◆ ENTRIES SUPPLIED ◆
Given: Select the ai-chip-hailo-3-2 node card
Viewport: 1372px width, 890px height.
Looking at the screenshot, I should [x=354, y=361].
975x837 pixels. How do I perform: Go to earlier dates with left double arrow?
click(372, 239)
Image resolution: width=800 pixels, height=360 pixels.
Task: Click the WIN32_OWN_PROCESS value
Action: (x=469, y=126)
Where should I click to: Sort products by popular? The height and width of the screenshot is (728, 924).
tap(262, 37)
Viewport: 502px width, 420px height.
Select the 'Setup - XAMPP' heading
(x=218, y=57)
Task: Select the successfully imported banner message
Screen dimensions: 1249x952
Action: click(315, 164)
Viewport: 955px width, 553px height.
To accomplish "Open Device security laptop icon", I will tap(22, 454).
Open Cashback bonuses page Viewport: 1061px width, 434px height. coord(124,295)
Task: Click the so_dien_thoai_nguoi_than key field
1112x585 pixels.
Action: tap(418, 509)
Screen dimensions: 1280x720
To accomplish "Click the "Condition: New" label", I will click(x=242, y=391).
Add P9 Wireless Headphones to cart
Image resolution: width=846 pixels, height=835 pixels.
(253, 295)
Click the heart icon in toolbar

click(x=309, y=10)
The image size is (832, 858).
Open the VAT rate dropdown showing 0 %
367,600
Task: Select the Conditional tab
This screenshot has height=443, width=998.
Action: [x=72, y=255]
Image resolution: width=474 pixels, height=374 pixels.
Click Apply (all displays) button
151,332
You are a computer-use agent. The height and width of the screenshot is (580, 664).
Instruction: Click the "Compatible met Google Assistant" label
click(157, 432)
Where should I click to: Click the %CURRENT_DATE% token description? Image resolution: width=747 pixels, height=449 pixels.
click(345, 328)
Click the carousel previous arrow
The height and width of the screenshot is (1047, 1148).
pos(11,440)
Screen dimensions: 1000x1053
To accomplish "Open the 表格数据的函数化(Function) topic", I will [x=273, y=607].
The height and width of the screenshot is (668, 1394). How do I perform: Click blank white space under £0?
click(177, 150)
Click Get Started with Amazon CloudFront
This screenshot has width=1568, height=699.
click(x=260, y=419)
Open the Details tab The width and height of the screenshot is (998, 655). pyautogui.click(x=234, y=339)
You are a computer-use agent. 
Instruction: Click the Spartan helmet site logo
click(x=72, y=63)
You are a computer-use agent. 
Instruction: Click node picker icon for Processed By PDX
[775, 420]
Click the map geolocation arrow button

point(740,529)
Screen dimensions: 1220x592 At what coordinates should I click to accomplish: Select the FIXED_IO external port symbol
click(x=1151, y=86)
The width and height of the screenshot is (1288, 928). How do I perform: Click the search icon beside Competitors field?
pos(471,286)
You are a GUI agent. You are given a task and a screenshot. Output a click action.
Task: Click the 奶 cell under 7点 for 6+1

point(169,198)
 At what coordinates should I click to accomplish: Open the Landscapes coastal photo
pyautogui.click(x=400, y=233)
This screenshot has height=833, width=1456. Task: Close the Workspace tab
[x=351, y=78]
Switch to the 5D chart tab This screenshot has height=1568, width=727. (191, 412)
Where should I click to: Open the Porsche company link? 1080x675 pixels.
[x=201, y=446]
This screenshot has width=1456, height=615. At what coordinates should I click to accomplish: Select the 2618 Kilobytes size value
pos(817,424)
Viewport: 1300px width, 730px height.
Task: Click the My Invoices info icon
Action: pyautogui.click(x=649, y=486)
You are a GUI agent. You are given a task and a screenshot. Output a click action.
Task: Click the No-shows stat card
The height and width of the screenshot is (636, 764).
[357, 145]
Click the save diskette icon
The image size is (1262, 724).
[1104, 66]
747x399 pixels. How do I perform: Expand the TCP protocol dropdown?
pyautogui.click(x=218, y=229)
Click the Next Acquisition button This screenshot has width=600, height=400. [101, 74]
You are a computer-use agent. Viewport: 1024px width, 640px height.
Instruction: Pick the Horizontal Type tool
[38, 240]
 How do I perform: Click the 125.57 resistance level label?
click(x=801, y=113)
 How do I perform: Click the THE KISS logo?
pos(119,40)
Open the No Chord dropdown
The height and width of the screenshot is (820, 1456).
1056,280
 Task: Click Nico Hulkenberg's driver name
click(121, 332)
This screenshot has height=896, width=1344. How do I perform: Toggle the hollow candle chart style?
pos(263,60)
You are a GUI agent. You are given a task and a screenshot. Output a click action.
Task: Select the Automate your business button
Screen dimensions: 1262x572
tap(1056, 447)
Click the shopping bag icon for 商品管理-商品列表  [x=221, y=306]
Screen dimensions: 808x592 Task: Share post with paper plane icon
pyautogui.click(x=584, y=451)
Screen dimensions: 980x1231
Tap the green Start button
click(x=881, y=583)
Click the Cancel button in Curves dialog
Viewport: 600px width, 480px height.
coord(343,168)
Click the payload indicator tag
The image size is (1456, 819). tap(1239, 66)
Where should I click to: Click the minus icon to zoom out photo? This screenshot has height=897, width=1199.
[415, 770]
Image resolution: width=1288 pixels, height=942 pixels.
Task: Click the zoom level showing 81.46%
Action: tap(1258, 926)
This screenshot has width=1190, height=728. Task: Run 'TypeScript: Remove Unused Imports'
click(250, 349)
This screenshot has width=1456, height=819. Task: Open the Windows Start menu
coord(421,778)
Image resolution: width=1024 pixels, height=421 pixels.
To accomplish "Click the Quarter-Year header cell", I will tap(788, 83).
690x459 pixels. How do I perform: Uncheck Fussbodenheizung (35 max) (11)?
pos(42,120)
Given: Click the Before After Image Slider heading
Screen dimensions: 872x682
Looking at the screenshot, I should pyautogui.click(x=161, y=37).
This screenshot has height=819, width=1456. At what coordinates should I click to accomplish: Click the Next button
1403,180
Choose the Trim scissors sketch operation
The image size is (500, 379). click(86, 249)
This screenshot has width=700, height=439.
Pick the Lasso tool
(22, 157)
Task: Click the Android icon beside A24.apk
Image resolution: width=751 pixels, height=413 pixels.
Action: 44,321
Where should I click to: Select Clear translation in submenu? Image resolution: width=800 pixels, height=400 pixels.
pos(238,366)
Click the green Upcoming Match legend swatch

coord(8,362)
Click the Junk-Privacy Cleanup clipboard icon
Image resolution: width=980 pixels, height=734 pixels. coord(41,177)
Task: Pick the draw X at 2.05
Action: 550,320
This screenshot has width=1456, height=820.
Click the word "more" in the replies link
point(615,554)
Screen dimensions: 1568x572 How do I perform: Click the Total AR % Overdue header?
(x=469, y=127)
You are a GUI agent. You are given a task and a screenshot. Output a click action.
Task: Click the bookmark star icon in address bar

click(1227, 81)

◆ EXERCISE REQUIREMENTS ◆
Repeat the whole listing, keeping every word exactly as it is.

◆ TASK RESULT ◆
Given: Select the ai-chip-hailo-3-2 node card
Viewport: 1372px width, 890px height.
Looking at the screenshot, I should [x=354, y=361].
975x837 pixels. How do I perform: Go to earlier dates with left double arrow?
click(372, 239)
Image resolution: width=800 pixels, height=360 pixels.
Task: Click the WIN32_OWN_PROCESS value
Action: (x=469, y=126)
Where should I click to: Sort products by popular? The height and width of the screenshot is (728, 924).
tap(262, 37)
Viewport: 502px width, 420px height.
Select the 'Setup - XAMPP' heading
(x=218, y=57)
Task: Select the successfully imported banner message
Screen dimensions: 1249x952
Action: click(315, 164)
Viewport: 955px width, 553px height.
To accomplish "Open Device security laptop icon", I will tap(22, 454).
Open Cashback bonuses page Viewport: 1061px width, 434px height. coord(124,295)
Task: Click the so_dien_thoai_nguoi_than key field
1112x585 pixels.
Action: tap(418, 509)
Screen dimensions: 1280x720
To accomplish "Click the "Condition: New" label", I will click(x=242, y=391).
Add P9 Wireless Headphones to cart
Image resolution: width=846 pixels, height=835 pixels.
(253, 295)
Click the heart icon in toolbar

click(x=309, y=10)
The image size is (832, 858).
Open the VAT rate dropdown showing 0 %
367,600
Task: Select the Conditional tab
This screenshot has height=443, width=998.
Action: [x=72, y=255]
Image resolution: width=474 pixels, height=374 pixels.
Click Apply (all displays) button
151,332
You are a computer-use agent. The height and width of the screenshot is (580, 664).
Instruction: Click the "Compatible met Google Assistant" label
click(157, 432)
Where should I click to: Click the %CURRENT_DATE% token description? Image resolution: width=747 pixels, height=449 pixels.
click(345, 328)
Click the carousel previous arrow
The height and width of the screenshot is (1047, 1148).
pos(11,440)
Screen dimensions: 1000x1053
To accomplish "Open the 表格数据的函数化(Function) topic", I will [x=273, y=607].
The height and width of the screenshot is (668, 1394). How do I perform: Click blank white space under £0?
click(177, 150)
Click Get Started with Amazon CloudFront
This screenshot has width=1568, height=699.
click(x=260, y=419)
Open the Details tab The width and height of the screenshot is (998, 655). pyautogui.click(x=234, y=339)
You are a computer-use agent. 
Instruction: Click the Spartan helmet site logo
click(x=72, y=63)
You are a computer-use agent. 
Instruction: Click node picker icon for Processed By PDX
[775, 420]
Click the map geolocation arrow button

point(740,529)
Screen dimensions: 1220x592 At what coordinates should I click to accomplish: Select the FIXED_IO external port symbol
click(x=1151, y=86)
The width and height of the screenshot is (1288, 928). How do I perform: Click the search icon beside Competitors field?
pos(471,286)
You are a GUI agent. You are given a task and a screenshot. Output a click action.
Task: Click the 奶 cell under 7点 for 6+1

point(169,198)
 At what coordinates should I click to accomplish: Open the Landscapes coastal photo
pyautogui.click(x=400, y=233)
This screenshot has height=833, width=1456. Task: Close the Workspace tab
[x=351, y=78]
Switch to the 5D chart tab This screenshot has height=1568, width=727. (191, 412)
Where should I click to: Open the Porsche company link? 1080x675 pixels.
[x=201, y=446]
This screenshot has width=1456, height=615. At what coordinates should I click to accomplish: Select the 2618 Kilobytes size value
pos(817,424)
Viewport: 1300px width, 730px height.
Task: Click the My Invoices info icon
Action: pyautogui.click(x=649, y=486)
You are a GUI agent. You are given a task and a screenshot. Output a click action.
Task: Click the No-shows stat card
The height and width of the screenshot is (636, 764).
[357, 145]
Click the save diskette icon
The image size is (1262, 724).
[1104, 66]
747x399 pixels. How do I perform: Expand the TCP protocol dropdown?
pyautogui.click(x=218, y=229)
Click the Next Acquisition button This screenshot has width=600, height=400. [101, 74]
You are a computer-use agent. Viewport: 1024px width, 640px height.
Instruction: Pick the Horizontal Type tool
[38, 240]
 How do I perform: Click the 125.57 resistance level label?
click(x=801, y=113)
 How do I perform: Click the THE KISS logo?
pos(119,40)
Open the No Chord dropdown
The height and width of the screenshot is (820, 1456).
1056,280
 Task: Click Nico Hulkenberg's driver name
click(121, 332)
This screenshot has height=896, width=1344. How do I perform: Toggle the hollow candle chart style?
pos(263,60)
You are a GUI agent. You are given a task and a screenshot. Output a click action.
Task: Select the Automate your business button
Screen dimensions: 1262x572
tap(1056, 447)
Click the shopping bag icon for 商品管理-商品列表  [x=221, y=306]
Screen dimensions: 808x592 Task: Share post with paper plane icon
pyautogui.click(x=584, y=451)
Screen dimensions: 980x1231
Tap the green Start button
click(x=881, y=583)
Click the Cancel button in Curves dialog
Viewport: 600px width, 480px height.
coord(343,168)
Click the payload indicator tag
The image size is (1456, 819). tap(1239, 66)
Where should I click to: Click the minus icon to zoom out photo? This screenshot has height=897, width=1199.
[415, 770]
Image resolution: width=1288 pixels, height=942 pixels.
Task: Click the zoom level showing 81.46%
Action: tap(1258, 926)
This screenshot has width=1190, height=728. Task: Run 'TypeScript: Remove Unused Imports'
click(250, 349)
This screenshot has width=1456, height=819. Task: Open the Windows Start menu
coord(421,778)
Image resolution: width=1024 pixels, height=421 pixels.
To accomplish "Click the Quarter-Year header cell", I will tap(788, 83).
690x459 pixels. How do I perform: Uncheck Fussbodenheizung (35 max) (11)?
pos(42,120)
Given: Click the Before After Image Slider heading
Screen dimensions: 872x682
Looking at the screenshot, I should pyautogui.click(x=161, y=37).
This screenshot has height=819, width=1456. At what coordinates should I click to accomplish: Click the Next button
1403,180
Choose the Trim scissors sketch operation
The image size is (500, 379). click(86, 249)
This screenshot has width=700, height=439.
Pick the Lasso tool
(22, 157)
Task: Click the Android icon beside A24.apk
Image resolution: width=751 pixels, height=413 pixels.
Action: 44,321
Where should I click to: Select Clear translation in submenu? Image resolution: width=800 pixels, height=400 pixels.
pos(238,366)
Click the green Upcoming Match legend swatch

coord(8,362)
Click the Junk-Privacy Cleanup clipboard icon
Image resolution: width=980 pixels, height=734 pixels. coord(41,177)
Task: Pick the draw X at 2.05
Action: 550,320
This screenshot has width=1456, height=820.
Click the word "more" in the replies link
point(615,554)
Screen dimensions: 1568x572 How do I perform: Click the Total AR % Overdue header?
(x=469, y=127)
You are a GUI agent. You are given a task and a screenshot. Output a click action.
Task: Click the bookmark star icon in address bar

click(1227, 81)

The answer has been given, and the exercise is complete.